**** Data records ****

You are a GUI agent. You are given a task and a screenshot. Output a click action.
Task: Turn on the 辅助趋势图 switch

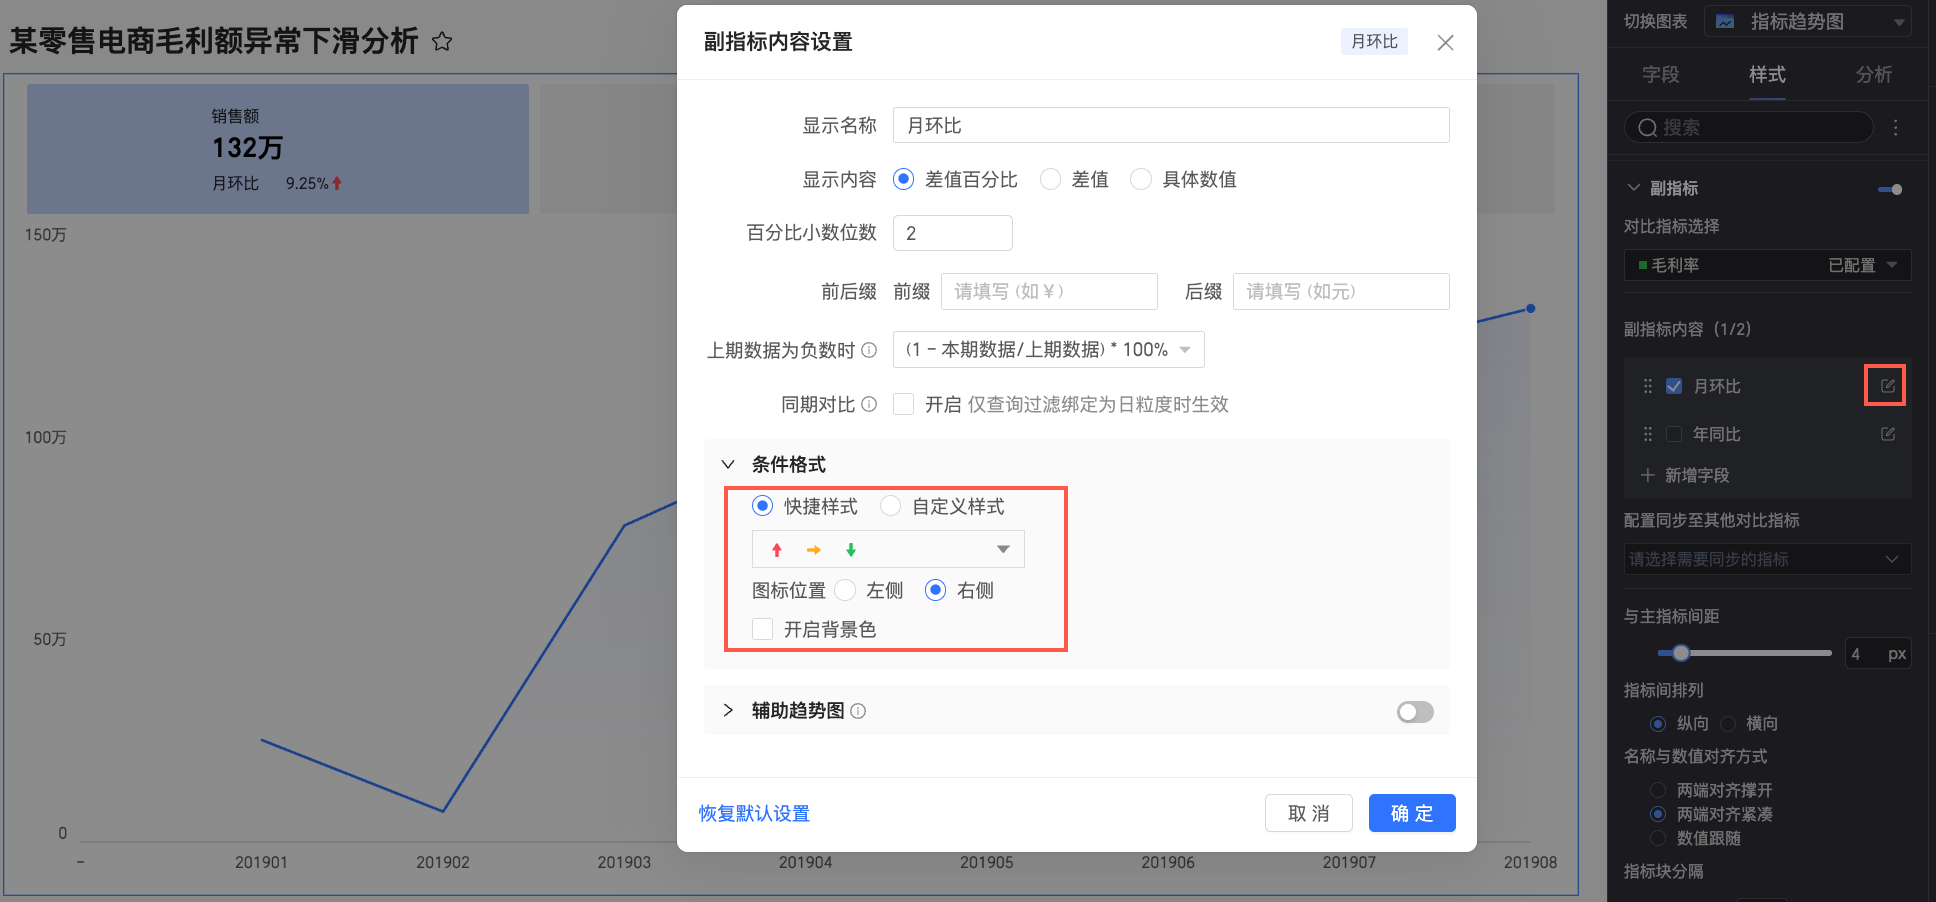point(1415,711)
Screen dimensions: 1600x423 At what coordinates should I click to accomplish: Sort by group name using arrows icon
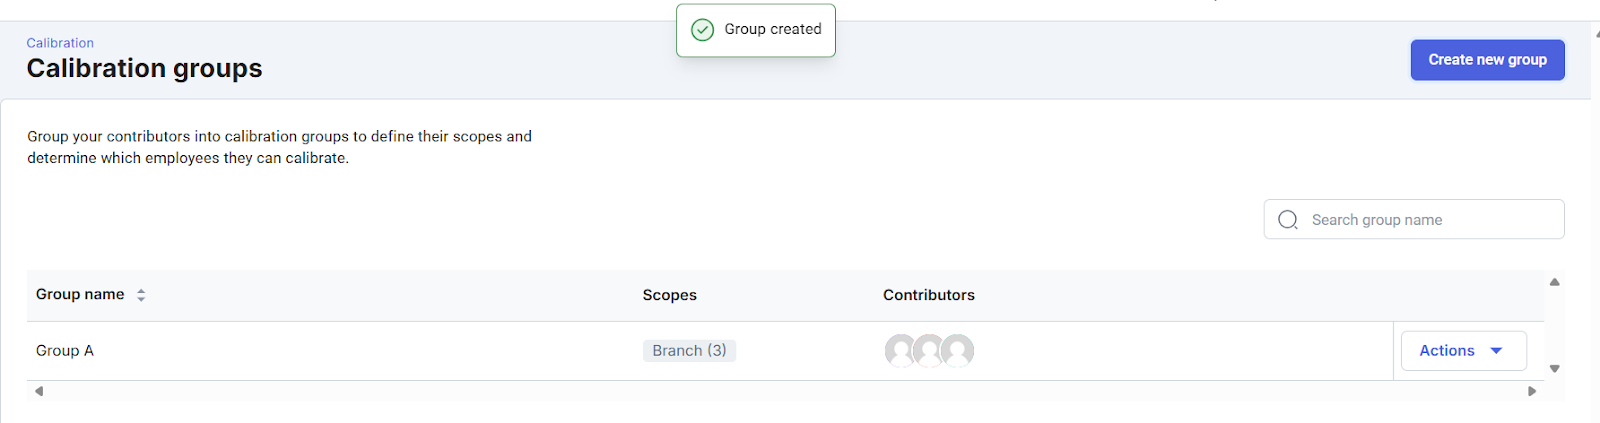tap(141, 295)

****

_Exercise brief_
Starting with the line that holds "Task: Turn on the 辅助趋势图 switch", return each line exactly through the final line of the entries above; pictures are not part of the output.

_Response_
Task: Turn on the 辅助趋势图 switch

point(1415,711)
Screen dimensions: 1600x423 At what coordinates should I click to accomplish: Sort by group name using arrows icon
tap(141, 295)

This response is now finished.